Proof: It is equivalent to say that the mod ${p}$ Hurewicz homomorphism

$\displaystyle Q_n(\pi_*(MU)) \rightarrow Q_n( H_*(MU; \mathbb{Z}/p))$

is zero. But this actually follows from the Adams spectral sequence for ${MU}$ done a few blog posts back. In fact, we saw that in the ASS converging to ${\pi_* MU}$, the indecomposables in degree ${p^f - 1}$ had Adams filtration (i.e., ${s}$ in the spectral sequence) at least one. For a class to have Adams filtration ${\geq 1}$ is precisely to say that it is annihilated by the Hurewicz map—this is a consequence of how one sets up the spectral sequence with Adams resolutions. $\Box$

So we can finally state:

Theorem 1 (Quillen) The formal group law of ${MU}$ is the universal one.
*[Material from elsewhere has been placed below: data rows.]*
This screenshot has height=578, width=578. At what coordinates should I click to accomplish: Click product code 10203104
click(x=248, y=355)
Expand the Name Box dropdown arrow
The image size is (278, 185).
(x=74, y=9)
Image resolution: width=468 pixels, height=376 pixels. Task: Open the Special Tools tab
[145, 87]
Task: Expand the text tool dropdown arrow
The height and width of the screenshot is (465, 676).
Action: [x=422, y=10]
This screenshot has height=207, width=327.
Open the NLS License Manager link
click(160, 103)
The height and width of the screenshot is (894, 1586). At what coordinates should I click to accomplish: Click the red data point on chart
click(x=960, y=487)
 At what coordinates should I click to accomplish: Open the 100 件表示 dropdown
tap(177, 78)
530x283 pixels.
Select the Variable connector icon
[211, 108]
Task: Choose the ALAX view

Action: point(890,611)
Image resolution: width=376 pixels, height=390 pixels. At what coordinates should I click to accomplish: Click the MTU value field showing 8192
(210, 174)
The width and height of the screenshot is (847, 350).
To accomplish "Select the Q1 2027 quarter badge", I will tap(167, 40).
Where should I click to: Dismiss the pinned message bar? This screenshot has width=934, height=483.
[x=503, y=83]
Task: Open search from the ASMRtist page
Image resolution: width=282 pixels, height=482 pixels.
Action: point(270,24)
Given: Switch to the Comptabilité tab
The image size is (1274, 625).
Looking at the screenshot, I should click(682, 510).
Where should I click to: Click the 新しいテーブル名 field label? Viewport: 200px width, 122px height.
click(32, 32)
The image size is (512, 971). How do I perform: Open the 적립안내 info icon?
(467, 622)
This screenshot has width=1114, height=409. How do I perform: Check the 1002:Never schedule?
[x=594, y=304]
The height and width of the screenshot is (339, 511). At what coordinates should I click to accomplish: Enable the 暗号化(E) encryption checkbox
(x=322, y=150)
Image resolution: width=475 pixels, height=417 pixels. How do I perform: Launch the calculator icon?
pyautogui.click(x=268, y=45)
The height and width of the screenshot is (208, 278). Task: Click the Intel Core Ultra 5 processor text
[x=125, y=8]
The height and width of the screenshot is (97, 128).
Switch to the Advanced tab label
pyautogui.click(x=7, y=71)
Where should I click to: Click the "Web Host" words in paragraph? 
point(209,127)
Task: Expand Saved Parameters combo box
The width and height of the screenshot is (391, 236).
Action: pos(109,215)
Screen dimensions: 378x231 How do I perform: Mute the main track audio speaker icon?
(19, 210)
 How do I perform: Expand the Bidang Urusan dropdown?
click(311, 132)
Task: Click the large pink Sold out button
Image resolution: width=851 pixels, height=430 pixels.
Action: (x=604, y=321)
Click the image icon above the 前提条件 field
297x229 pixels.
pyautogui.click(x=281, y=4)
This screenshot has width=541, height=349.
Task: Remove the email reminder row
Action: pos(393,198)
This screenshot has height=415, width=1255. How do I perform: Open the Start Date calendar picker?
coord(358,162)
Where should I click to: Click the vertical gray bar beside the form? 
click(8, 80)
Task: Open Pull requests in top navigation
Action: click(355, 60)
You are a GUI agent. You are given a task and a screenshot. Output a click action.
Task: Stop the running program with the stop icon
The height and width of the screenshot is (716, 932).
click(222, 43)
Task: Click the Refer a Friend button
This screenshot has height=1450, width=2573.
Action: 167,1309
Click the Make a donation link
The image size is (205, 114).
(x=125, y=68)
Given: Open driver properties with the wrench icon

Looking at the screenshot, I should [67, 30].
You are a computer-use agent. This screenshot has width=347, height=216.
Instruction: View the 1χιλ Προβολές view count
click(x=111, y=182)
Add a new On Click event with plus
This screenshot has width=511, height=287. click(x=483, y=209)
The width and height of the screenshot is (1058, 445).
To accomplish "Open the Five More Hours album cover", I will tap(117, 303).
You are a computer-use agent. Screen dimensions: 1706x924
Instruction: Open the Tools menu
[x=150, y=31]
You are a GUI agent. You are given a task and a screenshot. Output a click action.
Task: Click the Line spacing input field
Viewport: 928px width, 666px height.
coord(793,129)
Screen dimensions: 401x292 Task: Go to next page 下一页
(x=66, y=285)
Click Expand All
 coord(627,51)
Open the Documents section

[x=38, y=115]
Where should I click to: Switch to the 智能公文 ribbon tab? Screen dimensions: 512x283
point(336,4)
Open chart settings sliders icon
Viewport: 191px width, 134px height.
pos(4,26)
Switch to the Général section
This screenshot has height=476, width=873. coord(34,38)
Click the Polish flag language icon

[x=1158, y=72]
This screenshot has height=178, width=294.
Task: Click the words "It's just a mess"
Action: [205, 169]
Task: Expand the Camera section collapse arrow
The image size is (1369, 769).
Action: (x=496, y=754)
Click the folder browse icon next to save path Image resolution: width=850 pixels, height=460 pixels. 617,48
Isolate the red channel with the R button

It’s sort of striking, actually, how computational the proof of Quillen’s theorem was, when the result itself is very conceptual: that the universal complex-oriented theory should correspond to the universal formal group law. However, there appears to be no non-computational proof, even though, for instance, a construction of ${MU}$ itself from formal group laws would be extremely awesome.